Epsilon Archive for Student Projects

Abstract

Schistosomiasis japonica is a zoonotic, parasitic disease caused by the trematode Schistosoma japonicum, with Oncomelania snails serving as the intermediate hosts.
Schistosomiasis japonica is endemic in China, the Philippines, and Indonesia and is a major public health problem. The inflammatory response to the schistosome eggs in host tissues leads to formation of perioval granulomas, especially in the liver and intestine. In the liver,
this eventually results in chronic portal fibrosis referred to as pipe-stem fibrosis. The pig has many biological similarities with man and is also a natural host for S. japonicum, which has led to exploration of this species as a large animal model of human schistosomiasis japonica. In pigs, there is marked portal and septal fibrosis of the liver in the early stage of patent infection, whereafter the fibrosis gradually resolves due to spontaneous recovery
from the infection. The pig can thus serve as a model of the development and regression of schistosomal liver fibrosis.

In the present study, twenty-six pigs were divided into six groups, A to F. Groups A to D (n = 5/group) were infected with Schistosoma japonicum cercariae and groups E and F (n =
3/group) served as uninfected controls. The degree of fibrosis was assessed at 3 different time-points upto 21 weeks after a single infection and after a primary infection followed by a challenge infection, using semi-quantitative histopathological scores as well as
quantitative image analysis on liver sections and the two methods were compared. A possible correlation between fibrosis and liver tissue egg counts (TEC) was investigated
and the fibrotic lesion was characterised by immunohistochemical detection of α-smooth muscle actin (α-SMA), desmin and collagen type-1.

Major histopathological lesions were egg granulomas, diffuse portal and septal inflammatory cell infiltration, and fibrosis. Granulomatous obstruction of portal veins was
common. The degree of fibrosis varied from mild to marked in all four groups of infected pigs and there were no significant differences in liver fibrosis scores or area of fibrosis between the groups. The measurement of the area of fibrosis by image analysis was found to be well correlated with the semi-quantitative histopathological scores for total fibrosis i.e. the sum of portal and septal fibrosis scores, as well as for portal and septal fibrosis
respectively. There was a positive correlation between liver tissue egg counts (TEC) and septal and total fibrosis scores as well as the area of fibrosis.

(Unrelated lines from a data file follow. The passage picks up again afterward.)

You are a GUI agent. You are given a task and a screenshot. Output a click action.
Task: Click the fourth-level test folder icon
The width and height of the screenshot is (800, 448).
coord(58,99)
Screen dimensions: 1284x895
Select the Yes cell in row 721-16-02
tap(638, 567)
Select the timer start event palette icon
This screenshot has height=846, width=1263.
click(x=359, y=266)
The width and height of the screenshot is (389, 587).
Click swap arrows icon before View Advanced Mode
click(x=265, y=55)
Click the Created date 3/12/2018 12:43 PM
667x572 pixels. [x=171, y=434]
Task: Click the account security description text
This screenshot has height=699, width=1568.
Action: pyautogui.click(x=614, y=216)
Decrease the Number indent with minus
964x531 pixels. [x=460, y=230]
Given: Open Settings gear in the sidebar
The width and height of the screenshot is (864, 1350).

Expression of α-SMA was detected in connective tissue cells in portal and septal areas of normal and infected livers, but the numbers were increased proportionally to increases of the degree of fibrosis in infected pigs. Similar expression was observed in thickened portal veins of infected pigs and in hepatic stellate cells (HSC), smooth muscle cells of vessel walls, pericytes, and sub-epithelial cells of bile ducts of all pigs. Desmin expression was
detected in HSC and in smooth muscle cells of portal veins, hepatic arteries and bile ducts in both normal and infected pigs. In areas with portal vein destruction, scattered desminpositive cells identified as smooth muscle cells were often found. Collagen type-1 was present in increased amounts in portal and septal areas in infected pigs. In granulomas, there was a peripheral network of α-SMA-positive flattened, fibroblast-like cells and
concentric collagen type-1-positive fibres, whereas desmin-positive cells were not observed.

In conclusion, this study demonstrated a correlation between liver fibrosis and liver TEC. Good correlation was also found between the area of fibrosis as measured by image
analysis and the semi-quantitative histopathological scores, making image analysis a useful additional tool for assessment of liver fibrosis in the pig model. In fibrotic portal and septal areas α-SMA-expressing connective tissue cells and collagen type-1 were increased.

Collagen type-1 and α-SMA, but not desmin, were also detected in granulomas. Desmin could be used as a marker of portal vein destruction.